Activity —
For the entries that follow, restate word for word the line containing "Toggle Categorized view in Properties panel", the line containing "Click the Right channel legend label", and every line that lies between them.

Provided entries —
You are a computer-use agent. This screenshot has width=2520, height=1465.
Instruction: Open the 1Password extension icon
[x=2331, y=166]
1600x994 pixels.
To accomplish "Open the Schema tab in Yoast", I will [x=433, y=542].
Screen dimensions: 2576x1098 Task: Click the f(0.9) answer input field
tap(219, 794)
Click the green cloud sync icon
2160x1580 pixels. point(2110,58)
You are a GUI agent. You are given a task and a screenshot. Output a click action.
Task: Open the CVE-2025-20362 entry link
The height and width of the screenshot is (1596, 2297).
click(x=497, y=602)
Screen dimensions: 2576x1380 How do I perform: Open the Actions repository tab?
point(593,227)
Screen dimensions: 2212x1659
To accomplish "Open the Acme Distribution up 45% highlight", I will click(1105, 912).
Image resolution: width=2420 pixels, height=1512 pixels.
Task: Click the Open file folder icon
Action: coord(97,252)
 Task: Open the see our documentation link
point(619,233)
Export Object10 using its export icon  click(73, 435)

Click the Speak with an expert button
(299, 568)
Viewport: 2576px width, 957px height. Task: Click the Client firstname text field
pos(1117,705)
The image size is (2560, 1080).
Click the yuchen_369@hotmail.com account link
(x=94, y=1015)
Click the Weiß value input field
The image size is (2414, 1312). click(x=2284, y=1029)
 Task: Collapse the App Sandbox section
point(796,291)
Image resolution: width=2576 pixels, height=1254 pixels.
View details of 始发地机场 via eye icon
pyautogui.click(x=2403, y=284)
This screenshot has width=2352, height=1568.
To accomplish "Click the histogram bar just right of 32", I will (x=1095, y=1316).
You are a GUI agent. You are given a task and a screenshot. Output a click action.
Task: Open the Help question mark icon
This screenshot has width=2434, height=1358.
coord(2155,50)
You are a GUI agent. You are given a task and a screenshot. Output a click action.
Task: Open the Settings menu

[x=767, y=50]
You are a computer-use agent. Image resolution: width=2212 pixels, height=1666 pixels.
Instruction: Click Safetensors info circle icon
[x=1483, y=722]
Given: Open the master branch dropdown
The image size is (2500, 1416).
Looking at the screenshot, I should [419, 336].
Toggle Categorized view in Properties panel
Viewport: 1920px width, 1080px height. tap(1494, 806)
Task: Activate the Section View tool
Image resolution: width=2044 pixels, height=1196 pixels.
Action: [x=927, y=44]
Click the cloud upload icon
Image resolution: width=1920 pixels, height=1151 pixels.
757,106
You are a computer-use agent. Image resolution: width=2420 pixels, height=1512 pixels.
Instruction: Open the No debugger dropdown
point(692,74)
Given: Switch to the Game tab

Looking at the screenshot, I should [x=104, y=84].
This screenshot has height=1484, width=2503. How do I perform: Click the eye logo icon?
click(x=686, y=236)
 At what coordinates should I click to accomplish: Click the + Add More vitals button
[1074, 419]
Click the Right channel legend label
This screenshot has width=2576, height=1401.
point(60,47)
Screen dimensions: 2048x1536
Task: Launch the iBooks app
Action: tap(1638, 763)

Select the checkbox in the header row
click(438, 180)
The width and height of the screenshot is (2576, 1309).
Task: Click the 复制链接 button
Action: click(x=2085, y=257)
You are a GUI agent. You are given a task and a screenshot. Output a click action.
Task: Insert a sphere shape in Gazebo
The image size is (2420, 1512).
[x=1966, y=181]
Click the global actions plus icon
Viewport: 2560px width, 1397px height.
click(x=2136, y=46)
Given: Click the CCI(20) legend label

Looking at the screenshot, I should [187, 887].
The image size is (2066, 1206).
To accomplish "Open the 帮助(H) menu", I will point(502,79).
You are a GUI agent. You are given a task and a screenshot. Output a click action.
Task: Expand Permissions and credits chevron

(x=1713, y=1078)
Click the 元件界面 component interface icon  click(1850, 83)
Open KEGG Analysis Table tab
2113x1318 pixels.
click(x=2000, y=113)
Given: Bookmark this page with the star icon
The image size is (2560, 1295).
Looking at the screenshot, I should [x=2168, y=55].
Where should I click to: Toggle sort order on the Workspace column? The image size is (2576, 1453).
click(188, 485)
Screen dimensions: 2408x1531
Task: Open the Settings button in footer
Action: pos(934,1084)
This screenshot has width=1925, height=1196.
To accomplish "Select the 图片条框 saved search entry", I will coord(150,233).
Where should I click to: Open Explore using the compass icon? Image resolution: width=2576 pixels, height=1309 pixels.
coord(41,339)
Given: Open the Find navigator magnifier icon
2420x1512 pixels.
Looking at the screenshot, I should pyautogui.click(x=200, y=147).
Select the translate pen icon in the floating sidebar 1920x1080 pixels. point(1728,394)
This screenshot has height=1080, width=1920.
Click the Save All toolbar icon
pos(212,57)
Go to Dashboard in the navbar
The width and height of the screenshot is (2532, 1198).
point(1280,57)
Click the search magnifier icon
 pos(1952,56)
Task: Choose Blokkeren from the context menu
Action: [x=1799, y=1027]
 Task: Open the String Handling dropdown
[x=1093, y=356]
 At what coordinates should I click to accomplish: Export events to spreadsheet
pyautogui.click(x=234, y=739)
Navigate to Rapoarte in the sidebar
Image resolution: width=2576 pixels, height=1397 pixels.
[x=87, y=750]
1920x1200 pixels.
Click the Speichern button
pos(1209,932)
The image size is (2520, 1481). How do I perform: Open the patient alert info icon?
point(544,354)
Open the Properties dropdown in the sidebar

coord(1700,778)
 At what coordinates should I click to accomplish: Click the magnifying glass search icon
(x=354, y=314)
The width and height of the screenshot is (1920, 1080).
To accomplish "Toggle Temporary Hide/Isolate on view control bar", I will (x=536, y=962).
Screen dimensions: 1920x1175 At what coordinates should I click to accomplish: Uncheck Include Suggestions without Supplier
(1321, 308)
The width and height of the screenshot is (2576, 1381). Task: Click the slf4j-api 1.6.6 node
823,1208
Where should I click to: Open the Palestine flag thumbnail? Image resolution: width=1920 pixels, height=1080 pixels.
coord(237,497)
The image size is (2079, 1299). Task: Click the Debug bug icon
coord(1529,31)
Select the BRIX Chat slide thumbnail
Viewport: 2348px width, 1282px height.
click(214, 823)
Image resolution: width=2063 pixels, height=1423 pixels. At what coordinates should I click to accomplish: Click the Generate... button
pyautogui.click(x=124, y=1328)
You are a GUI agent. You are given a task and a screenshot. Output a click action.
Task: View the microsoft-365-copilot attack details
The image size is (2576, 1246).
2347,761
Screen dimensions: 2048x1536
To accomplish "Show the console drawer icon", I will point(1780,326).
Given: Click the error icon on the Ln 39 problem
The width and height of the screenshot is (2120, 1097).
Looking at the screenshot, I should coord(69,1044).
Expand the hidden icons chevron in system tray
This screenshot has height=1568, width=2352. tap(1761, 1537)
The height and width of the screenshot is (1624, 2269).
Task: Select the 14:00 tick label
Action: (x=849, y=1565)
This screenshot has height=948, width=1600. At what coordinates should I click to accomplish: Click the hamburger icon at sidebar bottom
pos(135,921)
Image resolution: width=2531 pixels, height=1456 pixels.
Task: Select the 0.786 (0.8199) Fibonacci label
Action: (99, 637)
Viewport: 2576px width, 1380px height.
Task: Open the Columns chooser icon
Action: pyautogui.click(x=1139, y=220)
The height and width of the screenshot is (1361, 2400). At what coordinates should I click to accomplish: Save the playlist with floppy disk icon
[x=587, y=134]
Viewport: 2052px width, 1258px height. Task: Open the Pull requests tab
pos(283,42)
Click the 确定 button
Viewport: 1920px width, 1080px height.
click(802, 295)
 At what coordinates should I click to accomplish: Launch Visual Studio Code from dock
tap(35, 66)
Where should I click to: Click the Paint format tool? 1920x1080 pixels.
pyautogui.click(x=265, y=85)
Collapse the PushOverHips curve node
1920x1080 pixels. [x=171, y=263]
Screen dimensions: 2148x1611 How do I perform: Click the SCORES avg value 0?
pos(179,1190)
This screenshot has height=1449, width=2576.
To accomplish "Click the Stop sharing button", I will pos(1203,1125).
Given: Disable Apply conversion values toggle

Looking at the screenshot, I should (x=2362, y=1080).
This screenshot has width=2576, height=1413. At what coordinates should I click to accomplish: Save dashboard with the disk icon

Answer box —
Toggle Categorized view in Properties panel
Viewport: 1920px width, 1080px height. tap(1494, 806)
Task: Activate the Section View tool
Image resolution: width=2044 pixels, height=1196 pixels.
Action: [x=927, y=44]
Click the cloud upload icon
Image resolution: width=1920 pixels, height=1151 pixels.
757,106
You are a computer-use agent. Image resolution: width=2420 pixels, height=1512 pixels.
Instruction: Open the No debugger dropdown
point(692,74)
Given: Switch to the Game tab

Looking at the screenshot, I should [x=104, y=84].
This screenshot has height=1484, width=2503. How do I perform: Click the eye logo icon?
click(x=686, y=236)
 At what coordinates should I click to accomplish: Click the + Add More vitals button
[1074, 419]
Click the Right channel legend label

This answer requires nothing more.